I have to agree with the woman from SC below -- this book is horribly edited. The typos are everywhere.
Also, some of the statements are questionable generalizations - e.g. p.100, Anson is quoting a hedge fund document:
Anson:
"Consider the following language from a hedge fund disclosure document.
'The fund's objective is to make investments in public securities that generate a long term return in excess of that generated by the overall US equity market...'
...[T]he manager identifies that it invests in the US public equity market."
In fact, the sentence quoted from the hedge fund document does not state what Anson says, only that the return should exceed the overall US equity market, long-term, by investing in public securities, not necessarily US public equities.

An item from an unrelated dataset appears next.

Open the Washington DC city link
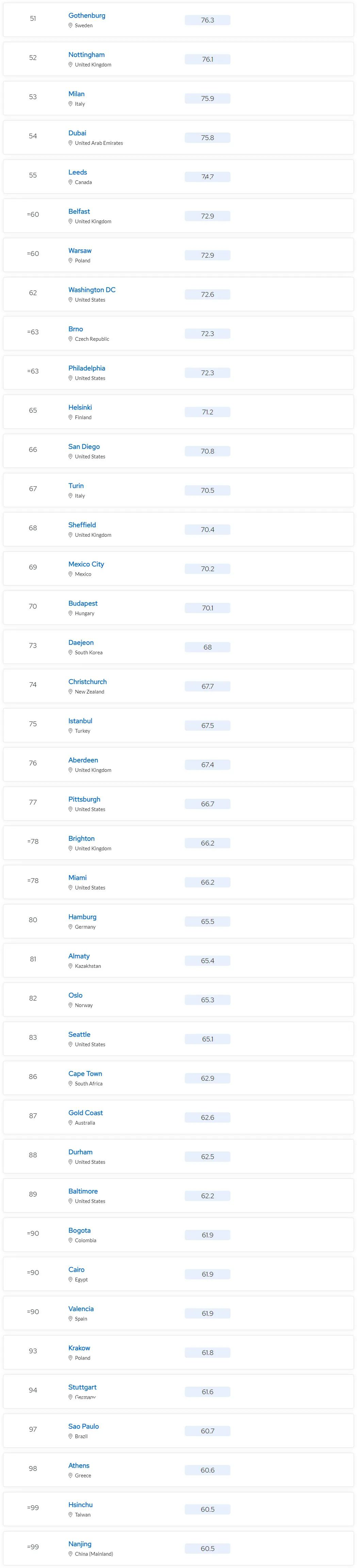 92,290
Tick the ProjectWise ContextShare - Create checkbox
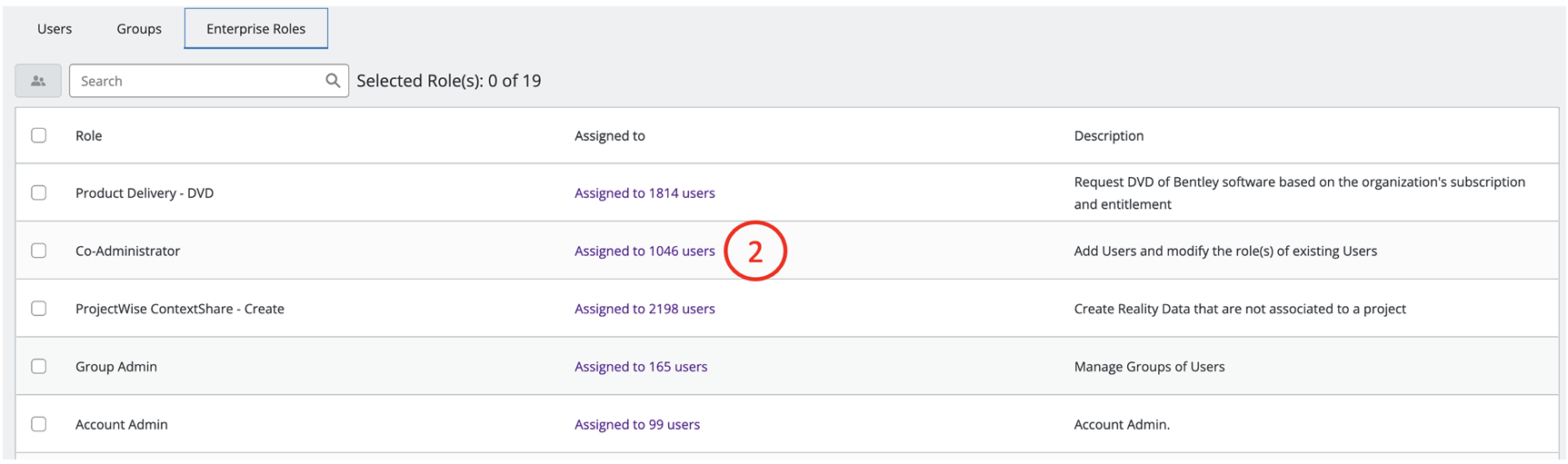Viewport: 1568px width, 464px height. pos(39,309)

There are also questionable statements about portfolio theory: p.21 "Diversification, [comma? sic] is a way to minimize the risk of underperformance, but, at the same time, it minimizes the probability of outperformance."
In fact, diversification's benefit can be divorced from any benchmark, and the conclusion that a reader might draw from this (that concentrated managers will outperform more diversified ones with regularity, or are somehow more attractive) is misleading. Concentrated managers will have higher variance. Diversification decreases the expected variance around the expected mean return -- it does not necessarily lower the expected return (if you diversify with higher returning investments, your expected return can go up while your expected variance can come down, even if the new investments are more volatile that the old), or the "probability of outperformance", which is not an output of portfolio theory.
A more accurate statement in this context would be that, "As your portfolio converges to the benchmark portfolio, your returns will converge to the benchmark return."
Here's one more: p. 102
"Generally, process risk is not a risk that investors wish to bear. Nor is it a risk for which they expect to be compensated. How would an investor go about pricing the process risk of a hedge fund manager? It can't be quantified, and it can't be calibrated. There is no way to tell whether an institutional investor is being properly compensated for this risk."
The second sentence here answers the fifth sentence? Since process risk is entirely diversifiable, the proper compensation (risk premium) for this risk is simply zero.
There are lots of these. It's just too broad, too sweeping in it's generalizations, which lead to more questions.